* _Input for this task_:

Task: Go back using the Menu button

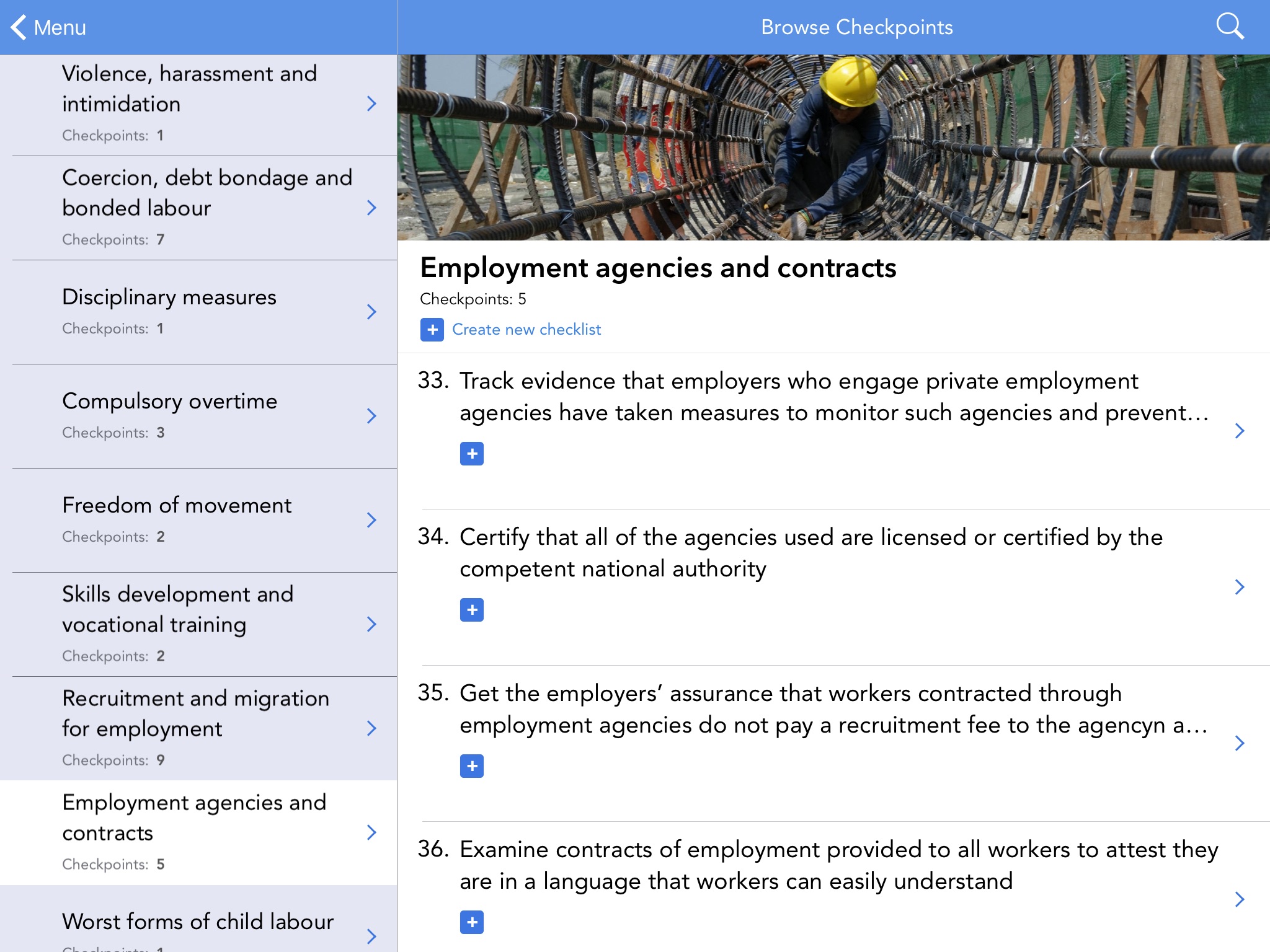Action: click(x=60, y=27)
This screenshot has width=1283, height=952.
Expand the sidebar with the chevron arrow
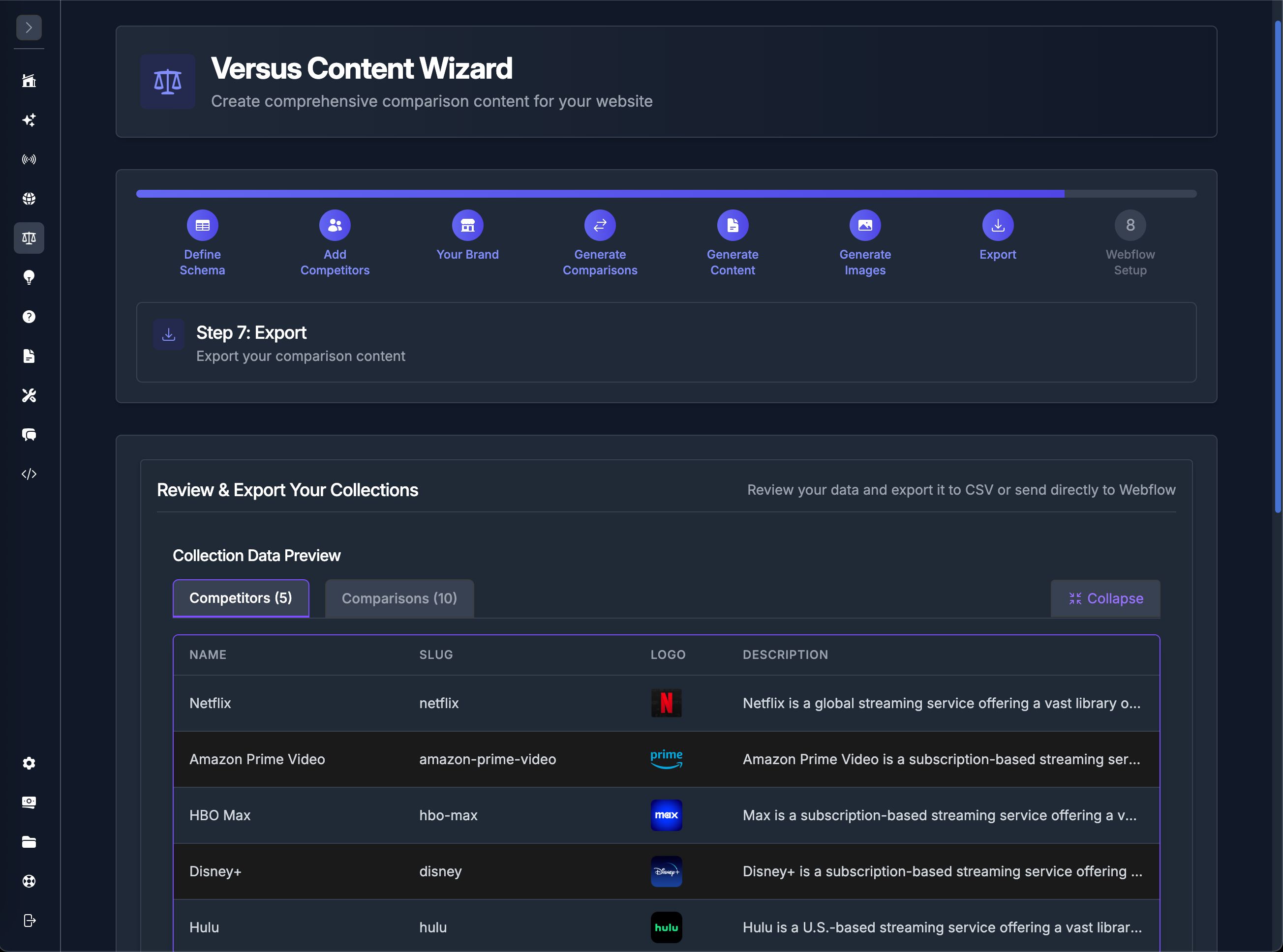click(x=29, y=27)
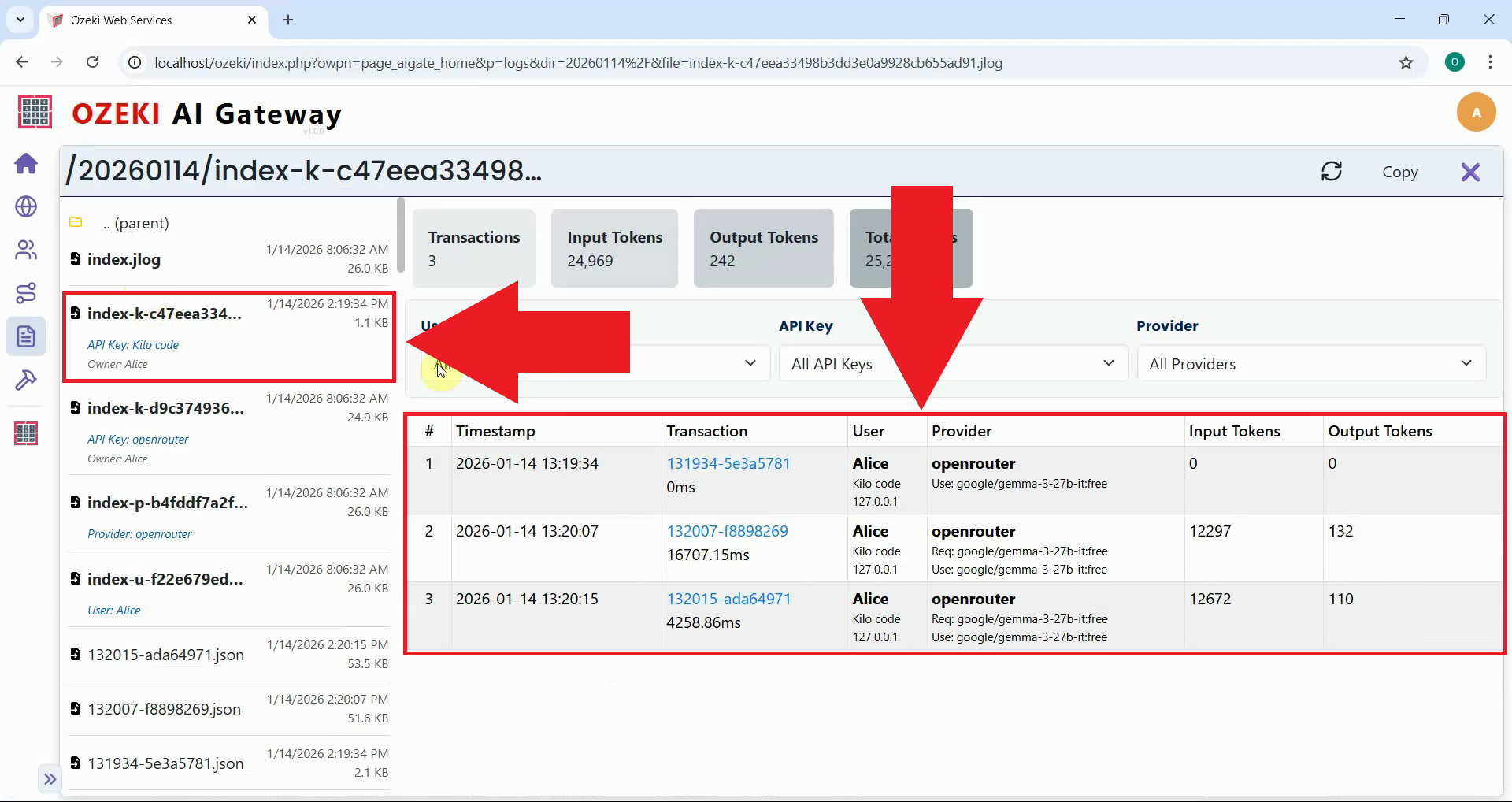Expand the collapsed sidebar with the chevron
This screenshot has width=1512, height=802.
click(50, 778)
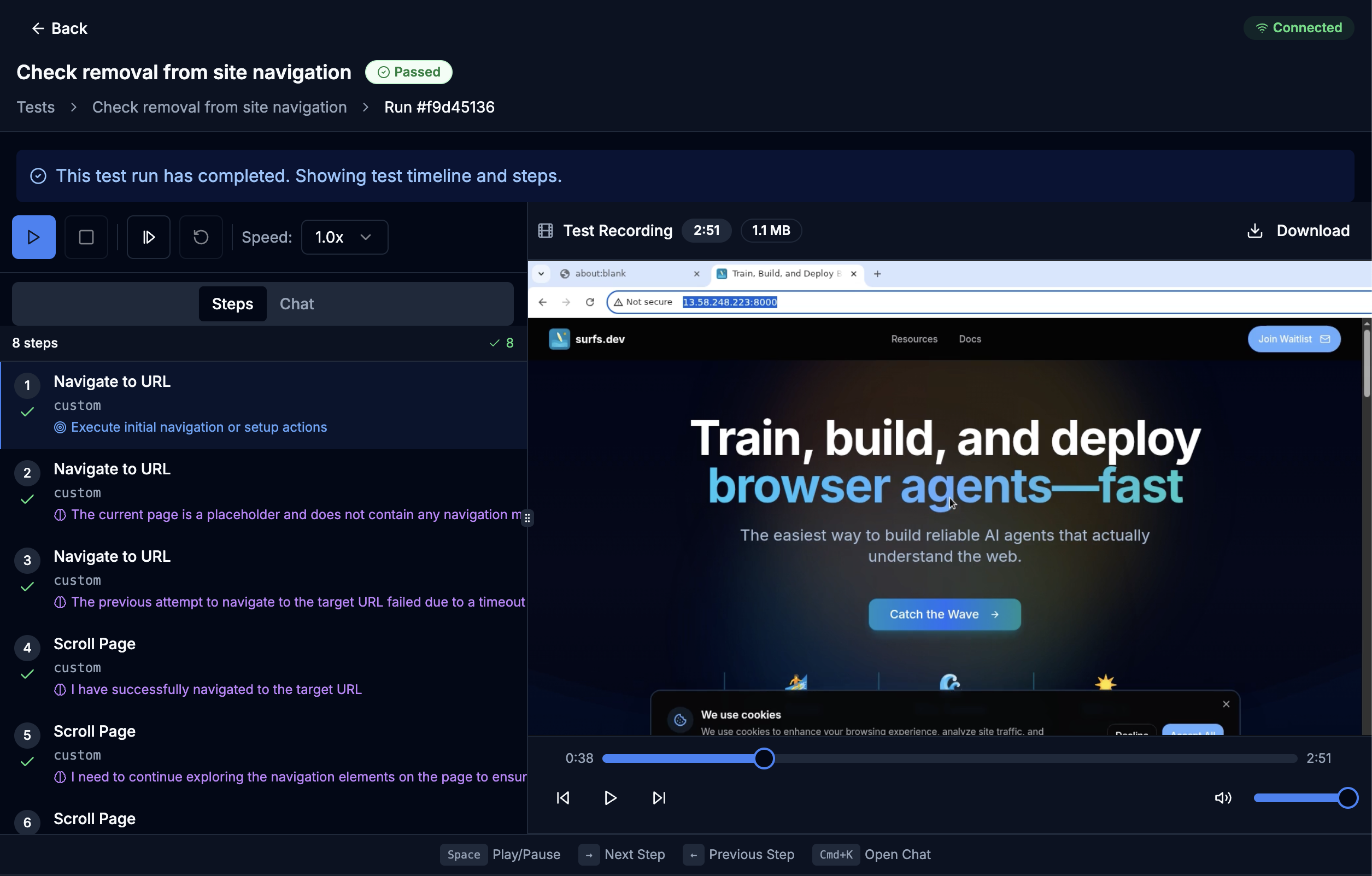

* _What this task involves_:
Print the data once more without any change, skipping each picture.

* _Solution to the exercise_:
Task: Go back using the Menu button

Action: click(x=60, y=27)
This screenshot has width=1283, height=952.
Expand the sidebar with the chevron arrow
click(x=29, y=27)
Expand the collapsed sidebar with the chevron
This screenshot has width=1512, height=802.
click(50, 778)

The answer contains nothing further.